Брэндон Макл был не просто жестоким; он был беспощадным. Его жене приходилось скрывать синяки, а его дочь вздрагивала при одном его виде. И этот придурок получал удовольствие — заставлял женщин в своей жизни ломаться по одной за раз.
И он думал, что никто его не остановит.
Но я сделаю это. Прямо сейчас.
Я не был спасителем. Я дьявол, и был здесь, чтобы сделать мир еще более паршивым местом для таких людей, как он.
Правда была в том, что мне было плевать на его жену или дочь. Это совсем не то. Я был здесь не для того, чтобы защищать их. Я выбрал Брэндона просто потому, что он делал отстойные вещи с невинными людьми, поэтому мои действия, как и то, что я намеревался сделать, могли быть оправданы в глазах других, если бы меня когда-нибудь поймали. Не потому, что мне нужно было оправдывать перед собой убийство ублюдка.
Но такие люди, как Брэндон, заслуживали напоминания о том, что мир полон монстров, которые хуже них.
И я был одним из этих монстров.
Причинение ему боли было не просто чем-то, что я хотел сделать — это было тем, что я должен был сделать.
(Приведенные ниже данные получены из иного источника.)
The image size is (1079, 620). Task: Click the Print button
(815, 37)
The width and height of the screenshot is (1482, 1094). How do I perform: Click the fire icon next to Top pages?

Это необходимость для моего выживания, потому что компульсия, больное и извращенное желание были бесконечным циклом внутри меня.
Сегодня вечером Брэндон почувствует себя по-настоящему бессильным.
Я не мог дождаться, чтобы посмотреть ему в глаза и увидеть, как он понимает, что вот-вот умрет; мой член твердел и истекал предсеменем, когда я наблюдал, как жизнь уходит из них.
— Привет, Брэндон.
Хотя мой голос был низким и глубоким, он услышал меня, почувствовал мое дыхание на своем затылке и развернулся, едва не упав, когда поспешил назад. Он полез в карман куртки, и я знал, что у него с собой небольшой нож. Но никакое оружие не спасет его, не от такого, как я.
Я позволил ему вытащить оружие, и когда он направил его на меня, увидел по его выражению лица, что он пытался понять, где он меня видел, знал ли он меня или нет, и что, черт возьми, произойдет.
Я держался на достаточном расстоянии, чтобы его нож не мог коснуться меня, но не имело значения, если он меня порежет. Боль ничего не значила для меня, когда результатом была его смерть.
Я посмотрел на его руку, которая крепко обхватила рукоятку, зная, что он, вероятно, делал то же самое с запястьями или шеей своей жены, когда причинял ей боль.
Мой темный зверь поднялся близко к поверхности, царапаясь, желая выбраться, моя ненормальная и извращенная потребность убивать усиливалась.